Cephalochromin

Triple-negative breast cancer (TNBC) is an aggressive subtype characterized by the absence of estrogen, progesterone, and HER2 receptors, limiting treatment options due to the lack of targeted therapies. Survivin (BIRC5), an inhibitor of apoptosis (IAP) protein, is overexpressed in TNBC and contributes to tumor progression, chemoresistance, and poor prognosis. Cephalochromin, a fungal-derived bioactive compound, has demonstrated cytotoxic activity in various cancer models; however, its effects on breast cancer remain unexplored. In this study, we evaluated the antineoplastic potential of cephalochromin in breast cancer cells, focusing on its impact on cell viability, apoptosis, cell cycle regulation, and survivin modulation. Cephalochromin exhibited potent cytotoxic effects in TNBC models, inducing apoptosis, disrupting cell cycle progression, and downregulating survivin expression.

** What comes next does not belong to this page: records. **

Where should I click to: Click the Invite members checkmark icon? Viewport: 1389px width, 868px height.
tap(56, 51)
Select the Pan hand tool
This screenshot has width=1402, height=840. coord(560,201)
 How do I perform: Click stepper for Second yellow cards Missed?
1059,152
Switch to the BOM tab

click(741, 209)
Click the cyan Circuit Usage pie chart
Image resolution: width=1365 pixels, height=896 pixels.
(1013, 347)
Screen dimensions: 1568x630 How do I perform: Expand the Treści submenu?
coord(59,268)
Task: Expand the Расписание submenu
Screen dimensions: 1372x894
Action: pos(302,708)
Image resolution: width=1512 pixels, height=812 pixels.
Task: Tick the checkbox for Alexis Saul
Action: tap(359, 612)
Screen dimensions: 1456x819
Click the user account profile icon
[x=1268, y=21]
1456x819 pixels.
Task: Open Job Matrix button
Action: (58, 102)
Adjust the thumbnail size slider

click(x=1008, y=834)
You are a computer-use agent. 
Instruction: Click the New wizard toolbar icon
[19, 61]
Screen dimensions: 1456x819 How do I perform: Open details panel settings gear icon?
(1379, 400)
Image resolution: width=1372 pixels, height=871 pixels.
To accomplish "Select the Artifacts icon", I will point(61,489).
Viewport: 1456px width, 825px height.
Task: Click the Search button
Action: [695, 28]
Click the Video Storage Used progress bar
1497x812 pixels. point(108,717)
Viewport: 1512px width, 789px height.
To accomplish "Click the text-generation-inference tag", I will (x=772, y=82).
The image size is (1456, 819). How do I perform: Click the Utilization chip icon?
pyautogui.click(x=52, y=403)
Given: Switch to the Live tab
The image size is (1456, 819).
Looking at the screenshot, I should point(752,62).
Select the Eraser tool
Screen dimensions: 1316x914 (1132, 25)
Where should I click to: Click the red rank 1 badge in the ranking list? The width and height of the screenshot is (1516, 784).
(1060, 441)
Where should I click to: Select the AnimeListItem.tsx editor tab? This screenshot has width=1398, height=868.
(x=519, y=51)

Mechanistically, cephalochromin treatment induced PARP1 cleavage and increased the expression of γH2AX, SQSTM1/p62, and LC3BII. Gene expression analysis revealed the broad modulation of key regulators involved in apoptosis, DNA damage response, and macroautophagy. Furthermore, cephalochromin enhanced the cytotoxicity of paclitaxel and doxorubicin, showing additive synergistic interactions. In conclusion, our study provides compelling evidence of cephalochromin's antineoplastic activity in breast cancer, highlighting its potential to improve treatment outcomes. Further preclinical studies are warranted to validate their therapeutic efficacy and safety.